In the listing below, the answer starts at the line that has "This screenshot has width=1568, height=773." and stops after the line that has "Uncheck Overwrite Installed Life checkbox"; please repeat that part exactly and nothing more.
Segment Start: INFORMATION SHOWN
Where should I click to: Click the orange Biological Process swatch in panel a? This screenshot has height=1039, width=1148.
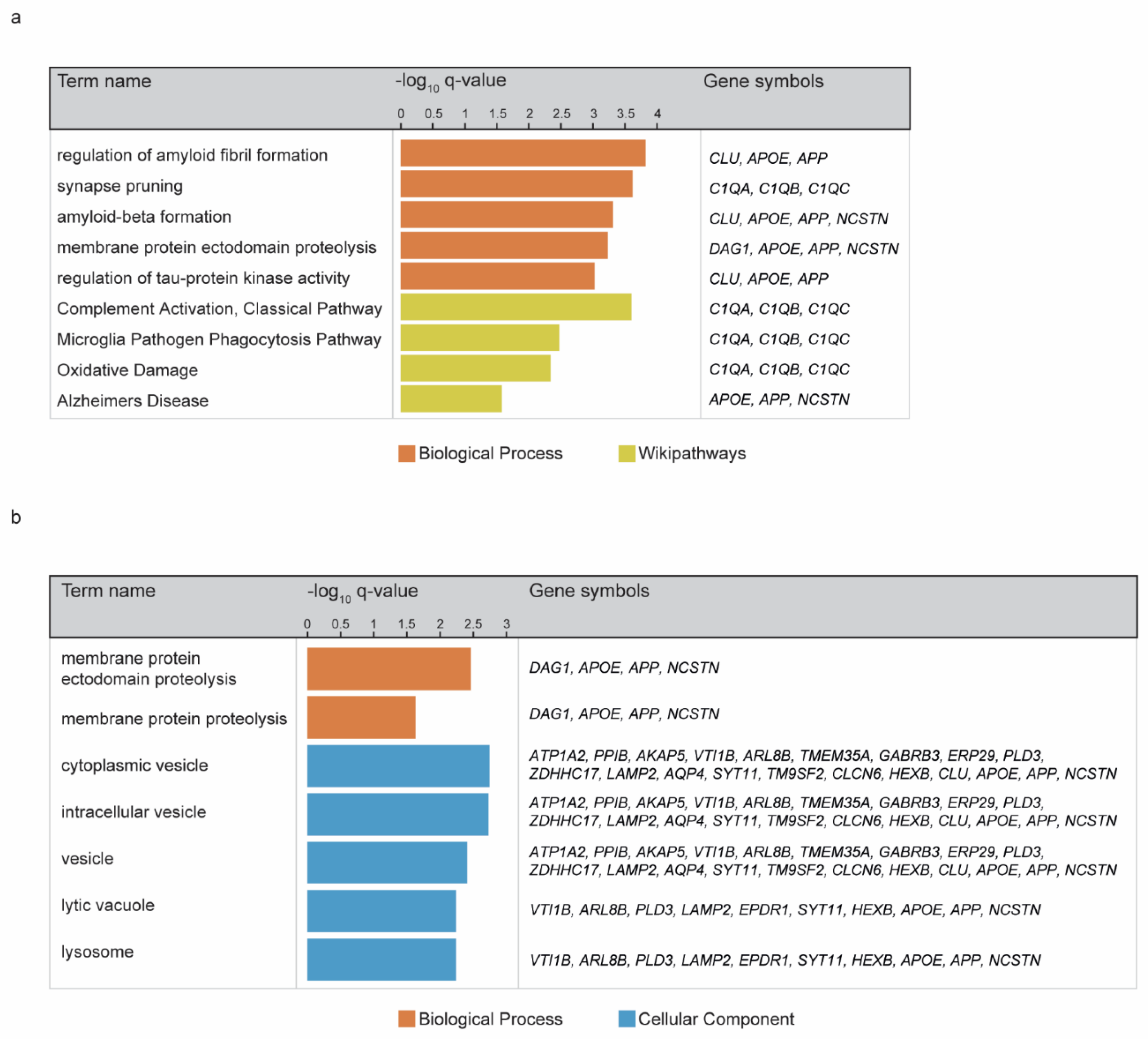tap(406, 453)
Segment End: INFORMATION SHOWN
Segment Start: INFORMATION SHOWN
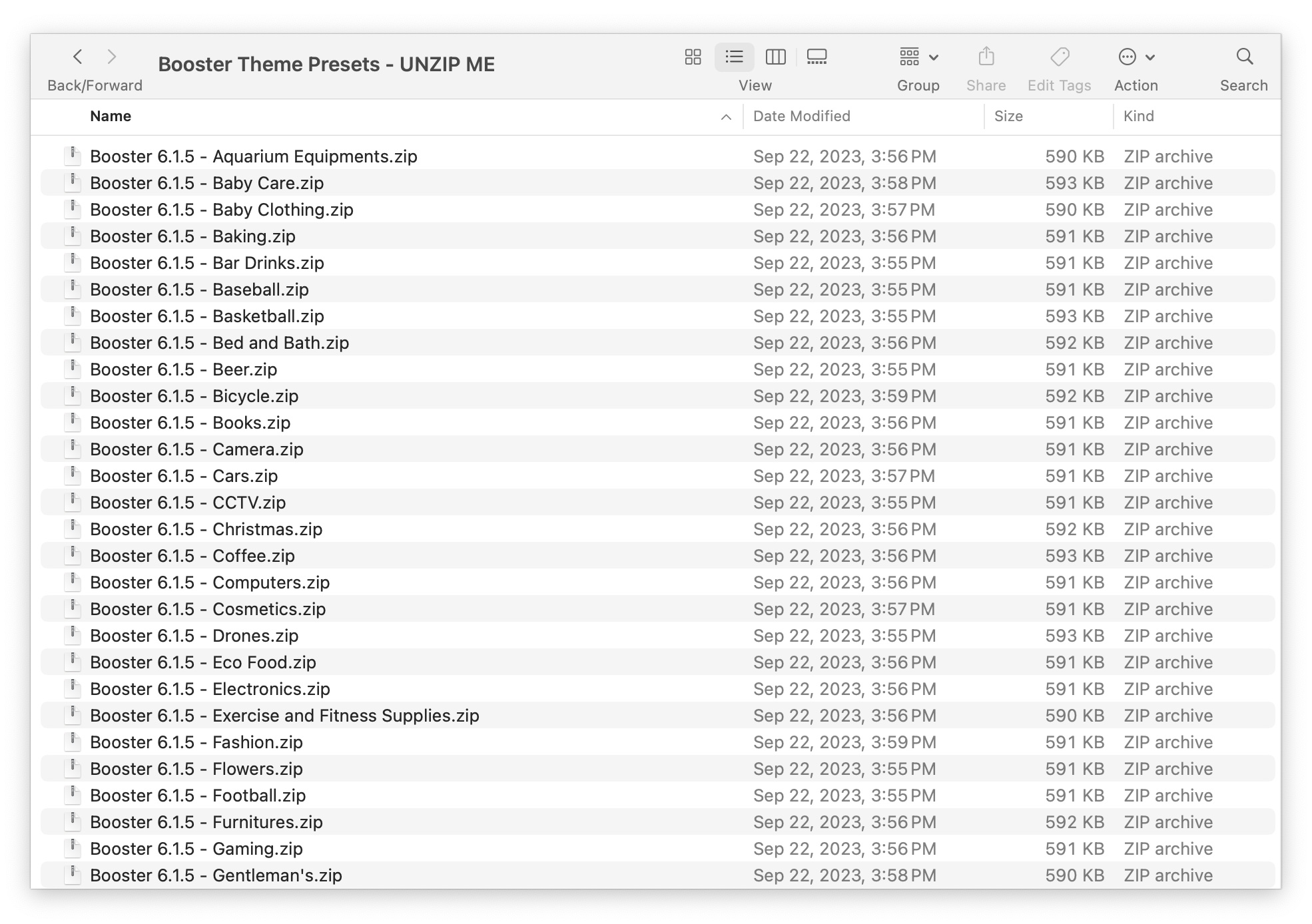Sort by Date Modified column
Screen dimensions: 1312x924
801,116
Segment End: INFORMATION SHOWN
Segment Start: INFORMATION SHOWN
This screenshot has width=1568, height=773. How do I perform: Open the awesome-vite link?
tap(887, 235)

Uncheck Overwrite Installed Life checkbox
Segment End: INFORMATION SHOWN
** EXERCISE ANSWER **
This screenshot has width=1568, height=773. How do I perform: Open the awesome-vite link?
tap(887, 235)

Uncheck Overwrite Installed Life checkbox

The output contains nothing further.